* [Stated exercise a] Filter the records below and copy each line that contains the string "width". Matching is case-sensitive.

13. Learned APP further submits, that since respondent No.2 was an employee of the petitioners, they were in a position of dominance over him, which is also the reason they thought they could get-away with unleashing brutality upon him. It is submitted, that by reason of the dominant position enjoyed by the petitioners, the subsequent statements made by respondent No.2 before the learned Sessions Court and the stand taken by him before this court may not have been volitional, and most likely respondent No.2 has been pressurized by the petitioners into doing so.
14. who unleashed brutality upon him, the subsequent statement made by respondent No.2 before the learned Sessions Court and the stand taken by him before this court, does not appear to have been taken by respondent No. 2 of his own free will or volition; and he appears to have been pressurised by the petitioners into doing so.
15. Ms. Gupta also points out, that it is noteworthy that outside of the terms of settlement, the petitioners have agreed to pay to respondent No. 2 the sum of Rs.1,00,000/-, of which Rs.50,000/- has already been paid and the petitioners are willing to pay the remaining Rs.50,000/-. Contradicting this submission however, Mr. Singh, learned counsel for the petitioners submits, that the money paid and promised to be paid to respondent No. 2 has no connection with the settlement that he has arrived at with the petitioners.
16. Ms. Gupta also seeks to rebut the reliance placed by the petitioners on the Supreme Court decision in Narinder Singh (supra) to argue, that the position in Narinder Singh (supra) stands clarified by a subsequent decision of a 03-Judge Bench of the Supreme Court in the State of M.P. vs. Laxmi Narayan2, the relevant portion of which reads as under :
“15.4. Offences under Section 307 IPC and the Arms Act, etc. would fall in the category of heinous and serious offences and therefore are to be treated as crime against the society and not against the individual alone, and therefore, the criminal proceedings for the offence under Section 307 IPC and/or the Arms Act, etc. which have a serious impact on the society cannot be quashed in exercise of powers under Section 482 of the Code, on the ground that the parties have resolved their entire dispute amongst themselves. However, the High Court would not rest its decision merely because there is a mention of Section 307 IPC in the FIR or the charge is framed under this provision. It would be open to the High Court to examine as to whether incorporation of Section 307 IPC is there for the sake of it or the prosecution has collected sufficient evidence, which if proved, would lead to framing the charge under Section 307 IPC. For this purpose, it would be open to the High Court to go by the nature of injury sustained, whether such injury is inflicted on the vital/delicate parts of the body, nature of weapons used, etc. However, such an exercise by the High Court would be permissible only after the evidence is collected after investigation and the charge-sheet is filed/charge is framed and/or during the trial. Such exercise is not permissible when the matter is still under investigation. Therefore, the ultimate conclusion in paras 29.6 and 29.7 of the decision of this Court in Narinder Singh [Narinder Singh v. State of Punjab, (2014) 6 SCC 466 : (2014) 3 SCC (Cri) 54] should be read harmoniously and to be read as a whole and in the circumstances stated hereinabove;

“15.5 [Ed.: Para 15.5 corrected vide Official Corrigendum No. F.3/Ed.B.J./22/2019 dated 3-4-2019.] While exercising the power under Section 482 of the Code to quash the criminal proceedings in respect of non-compoundable offences, which are private in nature and do not have a serious impact on society, on the ground that there is a settlement/compromise between the victim and the offender, the High Court is required to consider the antecedents of the accused; the conduct of the accused, namely, whether the accused was absconding and why he was absconding, how he had managed with the complainant to enter into a compromise, etc.”

* [Stated exercise b] Supply the next part of the court judgment on quashing criminal proceedings after settlement, picking up after its final sentence.

* [Dataset entries]

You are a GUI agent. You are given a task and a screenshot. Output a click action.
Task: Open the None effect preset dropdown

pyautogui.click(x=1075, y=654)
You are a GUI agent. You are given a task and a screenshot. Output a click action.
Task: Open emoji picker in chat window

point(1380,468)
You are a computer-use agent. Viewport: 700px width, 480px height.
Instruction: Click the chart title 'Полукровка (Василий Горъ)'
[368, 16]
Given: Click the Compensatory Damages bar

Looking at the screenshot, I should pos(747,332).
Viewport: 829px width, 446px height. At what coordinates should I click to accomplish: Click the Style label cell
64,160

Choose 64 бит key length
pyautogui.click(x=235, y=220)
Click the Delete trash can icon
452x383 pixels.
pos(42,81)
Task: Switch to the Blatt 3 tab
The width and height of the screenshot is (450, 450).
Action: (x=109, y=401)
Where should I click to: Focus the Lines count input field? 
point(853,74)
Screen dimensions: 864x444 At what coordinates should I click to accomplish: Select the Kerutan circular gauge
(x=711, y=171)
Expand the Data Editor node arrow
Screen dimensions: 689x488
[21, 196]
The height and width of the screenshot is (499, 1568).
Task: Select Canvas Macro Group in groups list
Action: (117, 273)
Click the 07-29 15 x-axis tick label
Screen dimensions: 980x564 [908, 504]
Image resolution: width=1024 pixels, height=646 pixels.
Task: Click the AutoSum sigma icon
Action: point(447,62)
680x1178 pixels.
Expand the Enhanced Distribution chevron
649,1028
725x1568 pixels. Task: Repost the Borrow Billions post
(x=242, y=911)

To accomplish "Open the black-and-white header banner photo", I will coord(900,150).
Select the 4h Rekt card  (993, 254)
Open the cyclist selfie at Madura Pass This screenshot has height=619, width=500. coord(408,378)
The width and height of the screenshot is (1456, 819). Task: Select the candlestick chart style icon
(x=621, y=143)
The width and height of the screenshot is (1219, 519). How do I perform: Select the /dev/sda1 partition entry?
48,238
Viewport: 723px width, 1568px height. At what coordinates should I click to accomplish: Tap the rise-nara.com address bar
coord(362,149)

* [Right answer a]
You are a computer-use agent. Viewport: 700px width, 480px height.
Viewport: 829px width, 446px height. At what coordinates should I click to accomplish: Click the Style label cell
The width and height of the screenshot is (450, 450).
The height and width of the screenshot is (499, 1568).
Image resolution: width=1024 pixels, height=646 pixels.
Open the cyclist selfie at Madura Pass This screenshot has height=619, width=500. coord(408,378)
The width and height of the screenshot is (1456, 819). Task: Select the candlestick chart style icon
The width and height of the screenshot is (1219, 519). How do I perform: Select the /dev/sda1 partition entry?
Viewport: 723px width, 1568px height. At what coordinates should I click to accomplish: Tap the rise-nara.com address bar

* [Right answer b]
(emphasis supplied)

17. Based on the above, learned APP argues, that the court while exercising its inherent powers under section 482 of the Cr.P.C. to quash an FIR alleging an offence under section 307 must also examine the “… …. nature of injury sustained, whether such injury is inflicted on the vital/delicate parts of the body, nature of weapons used … …” along with “… … the antecedents of the accused; the conduct of the accused, namely, whether the accused was absconding and why he was absconding, how he had managed with the complainant to enter into a compromise … …”.
18. Apart from hearing learned counsel for the parties, the court has also interacted with respondent No.2; and though he still appears to say that he had sustained an electric-shock since he had stepped onto a naked, electric wire lying at a construction site next to the shop where he used to work, that statement of respondent No. 2 does not inspire confidence.
19. Upon a conspectus of the facts and circumstances of the case, considering the submissions made and precedents cited at the Bar, what weighs with the court is the following :
18.
19.
19.1. A perusal of the MLC of respondent No.2 shows that the ‘entry point of the electric-shock was on the dorsal side of both his feet’, that is to say on the upper side of both feet, which appears highly unlikely if respondent No.2 had only stepped onto a live, naked electric wire lying at a construction site. The court however restrains itself from making any further observations, lest it should prejudice the investigation or trial of the matter;
19.2. What is quite evident is that the petitioners enjoyed a dominant position over respondent No.2; and what is evident from the MLC of respondent No.2 is the barbarity of the acts alleged against the petitioners, namely of having administered electric-shocks to a 17-year-old boy who was working at their shop, while he was held captive in a room, only because he had asked for payment of his salary;
19.3. Though a settlement is generally encouraged by courts of law, since we consider overall peace and harmony in society as a higher and more laudable objective than subjecting parties to prolonged and draining litigation, in the opinion of this court quashing of criminal proceedings can never be a matter of right; and despite a settlement between an accused and a victim, quashing must be permitted only where the conscience of the court is satisfied that the settlement is right, just and fair, apart from being volitional. This principle also derives from the what the Supreme Court has said in Narinder Singh (supra) as clarified by Laxmi Narayan (supra);
19.4. In the present case however, the judicial conscience is not satisfied that the settlement is either voluntary on the part of respondent No.2; nor, that quashing a criminal case involving allegations as heinous as referred to above, is in the larger interests of peace and harmony in the society.
20. As a sequitur to the above, and relying on the principles laid down in Narinder Singh (supra) and Laxmi Narayan (supra), this court is of the view that the present case does not warrant the exercise of the court’s inherent powers under section 528 of the BNSS to quash the subject FIR.
21. As a result, this court is not persuaded to accept the prayer in the petition, which is accordingly dismissed, at the stage of issuance of notice itself.
22. The petition stands disposed-of.
23. Pending applications, if any, also stand disposed-of.

ANUP JAIRAM BHAMBHANI, J.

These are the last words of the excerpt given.